Article by Michael J. De La Merced, New York Times on October 02, 2013
Seventeen years ago, SAP created a venture arm with the aim of gaining a toehold in promising new start-ups. Now that business is aiming to continue branching out from its parent company.
SAP Ventures plans to announce on Wednesday that it has raised $650 million for its second direct investment fund, SAP Ventures Fund II. That will supplement a $405 million fund of funds that is aimed at investing in other venture capital firms around the world.
The firm also plans to announce that it is forming a 10-person business development team intended to help portfolio companies grow.

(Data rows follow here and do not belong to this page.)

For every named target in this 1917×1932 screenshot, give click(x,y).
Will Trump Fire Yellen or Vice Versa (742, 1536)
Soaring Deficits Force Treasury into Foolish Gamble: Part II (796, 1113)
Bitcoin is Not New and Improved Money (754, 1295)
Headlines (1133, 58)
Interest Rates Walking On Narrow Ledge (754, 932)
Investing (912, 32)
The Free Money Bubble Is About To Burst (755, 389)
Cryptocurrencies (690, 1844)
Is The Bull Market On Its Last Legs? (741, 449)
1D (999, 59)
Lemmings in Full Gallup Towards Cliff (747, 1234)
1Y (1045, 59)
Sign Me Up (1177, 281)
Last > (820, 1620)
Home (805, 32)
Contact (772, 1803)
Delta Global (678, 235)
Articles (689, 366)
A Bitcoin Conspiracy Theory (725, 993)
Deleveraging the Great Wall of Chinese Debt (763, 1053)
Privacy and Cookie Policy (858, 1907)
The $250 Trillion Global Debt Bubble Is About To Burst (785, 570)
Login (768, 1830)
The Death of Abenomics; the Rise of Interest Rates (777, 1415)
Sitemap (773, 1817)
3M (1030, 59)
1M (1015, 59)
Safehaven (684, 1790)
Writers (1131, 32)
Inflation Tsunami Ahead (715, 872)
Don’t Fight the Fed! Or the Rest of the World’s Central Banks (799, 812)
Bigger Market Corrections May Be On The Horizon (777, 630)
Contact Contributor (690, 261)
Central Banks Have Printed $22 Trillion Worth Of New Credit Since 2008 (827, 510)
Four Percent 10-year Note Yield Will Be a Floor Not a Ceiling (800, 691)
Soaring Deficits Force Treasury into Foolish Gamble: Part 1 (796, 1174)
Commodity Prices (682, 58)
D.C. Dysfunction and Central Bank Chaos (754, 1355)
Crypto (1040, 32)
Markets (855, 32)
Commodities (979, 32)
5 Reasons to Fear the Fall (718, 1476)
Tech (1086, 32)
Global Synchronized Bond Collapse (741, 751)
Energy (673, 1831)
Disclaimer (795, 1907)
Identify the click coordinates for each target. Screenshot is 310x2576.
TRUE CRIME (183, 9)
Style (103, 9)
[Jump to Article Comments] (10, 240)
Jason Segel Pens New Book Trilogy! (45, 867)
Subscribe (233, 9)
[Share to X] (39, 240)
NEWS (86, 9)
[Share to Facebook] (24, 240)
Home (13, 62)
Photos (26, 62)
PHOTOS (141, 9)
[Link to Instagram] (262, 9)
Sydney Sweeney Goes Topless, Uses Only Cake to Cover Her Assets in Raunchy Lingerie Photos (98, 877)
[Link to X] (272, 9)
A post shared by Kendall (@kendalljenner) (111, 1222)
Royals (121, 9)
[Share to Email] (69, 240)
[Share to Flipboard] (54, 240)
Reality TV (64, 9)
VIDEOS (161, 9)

To Nino Marakovic, SAP Ventures’ chief executive, both will help burnish the firm’s credentials as “the best fund you’ve never heard of.” But at the same time, it will maintain close ties to the enterprise software giant it spun out from in 2010. Its money comes from both its own executives and from SAP, and its headquarters are in SAP’s campus in Palo Alto, Calif.
That is not necessarily a problem, with the firm making no secret of its close ties to its parent, Mr. Marakovic said in an interview. But SAP Ventures has held discussions about bringing in other investors, and will probably follow through at some point.
At the same time, he insisted that SAP Ventures had broken from the company that gave it life. Its portfolio companies have included LinkedIn and the video advertising technology company Tremor Video. And its target industries include mobile and social networking as well as more enterprise-related sectors like so-called Big Data.
“Our alignment is with the entrepreneurial ecosystem, rather than pursuing what SAP’s strategy is,” he said.